-- PASSAGE SHOWN --

+-------+

1. There is a substantial repetition between the abstract and introduction sections that detracts from the paper's engaging introduction (Page 1, line 40 until the end of Page 1).

2. A LaTeX error is observed on Page 2, line 30.

3. Although the presented work is an extension, the contribution of the authors compared to previous research is not adequately explained. It would be beneficial to briefly mention the previous architecture or provide a quantifiable measure to demonstrate the improvement achieved by the proposed approach.

3. Please review Page 3, line 11, as Figure 2.2 seems to be referenced incorrectly. Presumably, Figure 2.b is intended.

4. On Page 3, line 14, the term "internal representations" lacks clarification. It would be helpful to provide an explanation of what these representations entail.

5. For Figure 2.b, there is a reference to a numbering system, but the graph does not display any numbers.

6. The motivation for this paper appears to be the interest of the RDBMS community in machine learning within DBMS. It would be beneficial to provide an example in the introduction, illustrating a query that is challenging to predict accurately using traditional methods, while the proposed approach may offer improved performance.

7. On Page 3, lines 19-20, the meaning of "the nodes to send the query" is unclear. Please provide further clarification.

8. The example provided on Page 3, lines 26-36, requires additional elaboration. The focus is primarily on birthplace and birth date, along with triple patterns, rdf:type, filter operators, and the optional operator. Please provide a more detailed explanation of this example.

+-------+

-- ENTRIES SUPPLIED --
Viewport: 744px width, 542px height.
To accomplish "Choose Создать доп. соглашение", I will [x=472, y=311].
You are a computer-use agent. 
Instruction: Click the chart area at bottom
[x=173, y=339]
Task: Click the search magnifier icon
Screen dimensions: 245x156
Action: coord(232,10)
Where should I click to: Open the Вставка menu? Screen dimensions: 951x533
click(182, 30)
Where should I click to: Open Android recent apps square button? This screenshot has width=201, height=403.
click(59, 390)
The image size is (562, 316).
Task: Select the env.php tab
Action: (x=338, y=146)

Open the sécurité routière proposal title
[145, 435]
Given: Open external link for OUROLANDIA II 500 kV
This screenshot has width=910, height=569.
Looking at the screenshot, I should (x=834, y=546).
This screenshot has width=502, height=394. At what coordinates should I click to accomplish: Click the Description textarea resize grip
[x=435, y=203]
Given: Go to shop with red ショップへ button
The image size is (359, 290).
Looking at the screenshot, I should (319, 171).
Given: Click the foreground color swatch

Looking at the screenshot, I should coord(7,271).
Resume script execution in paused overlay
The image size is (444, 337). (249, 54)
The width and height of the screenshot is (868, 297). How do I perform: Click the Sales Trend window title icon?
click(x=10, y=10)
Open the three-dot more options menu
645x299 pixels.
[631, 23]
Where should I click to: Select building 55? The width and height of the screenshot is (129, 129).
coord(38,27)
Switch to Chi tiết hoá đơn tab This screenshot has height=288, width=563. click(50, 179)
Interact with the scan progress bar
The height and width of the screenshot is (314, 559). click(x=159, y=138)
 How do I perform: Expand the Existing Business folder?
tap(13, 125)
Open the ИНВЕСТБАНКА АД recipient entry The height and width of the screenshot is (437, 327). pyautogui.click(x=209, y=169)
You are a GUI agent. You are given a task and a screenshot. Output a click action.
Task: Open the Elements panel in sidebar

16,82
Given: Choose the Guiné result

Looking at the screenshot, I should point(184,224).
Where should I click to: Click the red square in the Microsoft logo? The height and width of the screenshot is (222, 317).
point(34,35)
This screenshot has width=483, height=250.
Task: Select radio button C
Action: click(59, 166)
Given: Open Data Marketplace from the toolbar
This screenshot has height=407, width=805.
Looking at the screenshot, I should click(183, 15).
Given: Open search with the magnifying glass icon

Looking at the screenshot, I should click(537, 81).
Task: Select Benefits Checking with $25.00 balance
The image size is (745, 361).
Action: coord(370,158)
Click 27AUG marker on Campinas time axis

+-------+

-- SET PROBLEM 1 --
Could you edit the review comments from "2. A LaTeX error" through "the proposed approach." so that "previous architecture" becomes "earlier architecture"?
-- SET PROBLEM 2 --
Which page-and-line locations do the review comments cite?
-- SET PROBLEM 3 --
How would the review comments go on after their final point? Write the next part.

-- RESULT 1 --
2. A LaTeX error is observed on Page 2, line 30.

3. Although the presented work is an extension, the contribution of the authors compared to previous research is not adequately explained. It would be beneficial to briefly mention the earlier architecture or provide a quantifiable measure to demonstrate the improvement achieved by the proposed approach.

-- RESULT 2 --
- Page 1, line 40 until the end of Page 1
- Page 2, line 30
- Page 3, line 11
- Page 3, line 14
- Page 3, lines 19-20
- Page 3, lines 26-36

-- RESULT 3 --
9. There seems to be a discrepancy between the statement on Page 3, line 3, which mentions a focus on SELECT join, and the example, which contains the aforementioned operators. This inconsistency is confusing.

10. On Page 3, line 35, it would be helpful to provide the full sentence or context regarding the mentioned SPARQL query.

11. Please explain the rationale behind choosing K-medoids instead of other clustering algorithms. Clarify this point on Page 7.

12. On Page 7, line 2, there is a capitalization error in the phrase "In the next Section."

13. The reference to Figure ?? on Page 7, line 21, requires correction to accurately refer to the figure in question.

14. Please explain the meaning of VaR_UrI_var or Var_UR_URI. Additionally, ensure that any abbreviations are properly introduced and defined for readers who may not be familiar with them.

15. Provide a clear definition of "bounded variable" as mentioned on Page 7, lines 45-47.

16. The sentence "The query engine by first select" on Page 7, line 43, needs revision for clarity and accuracy.

17. On Page 7, line 49, it is unclear which predicates have lower selectivity. Consider revising the statement for clarity. It may be necessary to clarify if it refers to high or low selectivity.

18. Please provide a detailed explanation of how node semantic information is computed, as mentioned on Page 7, line 30.

19. Prior to utilizing $P^(i)$ and $P^(f)$, it would be helpful to define these variables in the preliminary section, as mentioned on Page 8, line 2.

20. The meaning of numbers from c1 to c4 in Figure 3 requires explanation.

21. Figure 4 appears to be similar to Figure 5 in Markus's paper, with slight differences in colors and additional detailed shapes. Provide a clearer figure that emphasizes the distinctions from the original paper (Neo:Neo: A Learned Query Optimizer).

22. While it is apparent that the authors aim to introduce learned query optimizers to the graph database realm, the paper lacks significant contributions. Can you add a discussion section that explains and address the challenges faced in applying learned optimizers to SPARQL compared to structured databases?

23. Section 4.2.1 resembles the corresponding section in the original paper (Neo) and it was not easy for me to comprehend and I went to Neo paper to understand the proposed architecture. This section needs to be more concise and clear.

24. In Section 4.2.3, the authors mention the use of autoencoders for dimensionality reduction, which represents a novel aspect compared to the Neo paper. However, the authors do not explain their design choices in this regard. Additionally, it would be beneficial to cite papers that have employed autoencoders for dimensionality reduction.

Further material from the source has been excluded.